Pd-functionalized core-shell composite nanowires for self-heating, sensitive, and benzene-selective gas sensors

Abstract

We devised a new low power consumption nanocomposite sensor based on Pd-functionalized SnO2-ZnO core-shell nanowires (C-S NWs) in self-heating mode. Functionalization of Pd nanoparticles (NPs) was performed by gamma-ray radiolysis at room temperature. Characterization results confirmed formation of the C-S NW morphology with the desired composition. The effects of various applied voltages (1-20 V) and different gases upon the sensing response of synthesized NWs was examined.
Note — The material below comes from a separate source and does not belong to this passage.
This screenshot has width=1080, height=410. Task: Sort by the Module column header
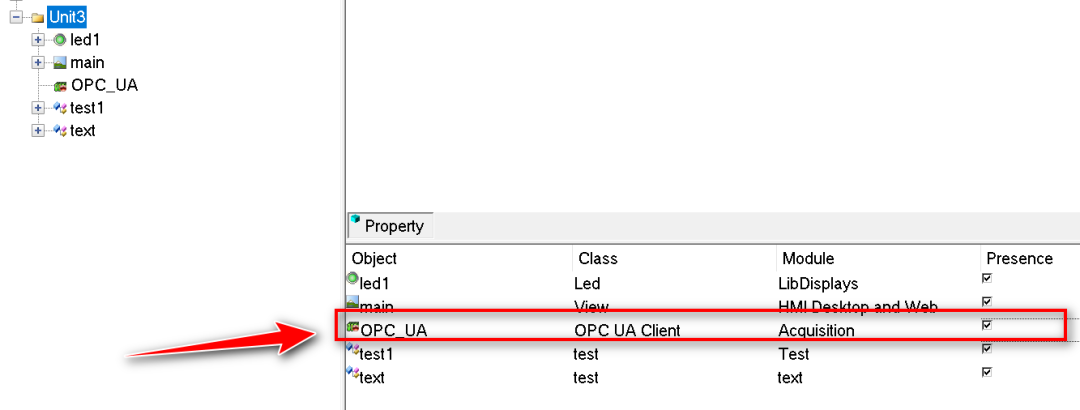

In particular, increasing the applied voltage increased the gas sensitivity, where the response for 50 ppm C6H6 was 1.19 at 3 V, and it increased to 2.62 at 20 V through the generation of heat within the sensor via self-heating. Additionally, the sensors revealed outstanding selectivity towards C6H6. The effects of sensing temperatures (RT-200 degrees C) without applied voltages were also studied. The high response to C6H6 along with the excellent selectivity was due to the unique design of the sensor and the catalytic activity of Pd towards C6H6. The sensor in self-heating mode consumed only 70.5 nW at 5 V, indicating a good potential to be integrated in portable, low power consumption electronic devices.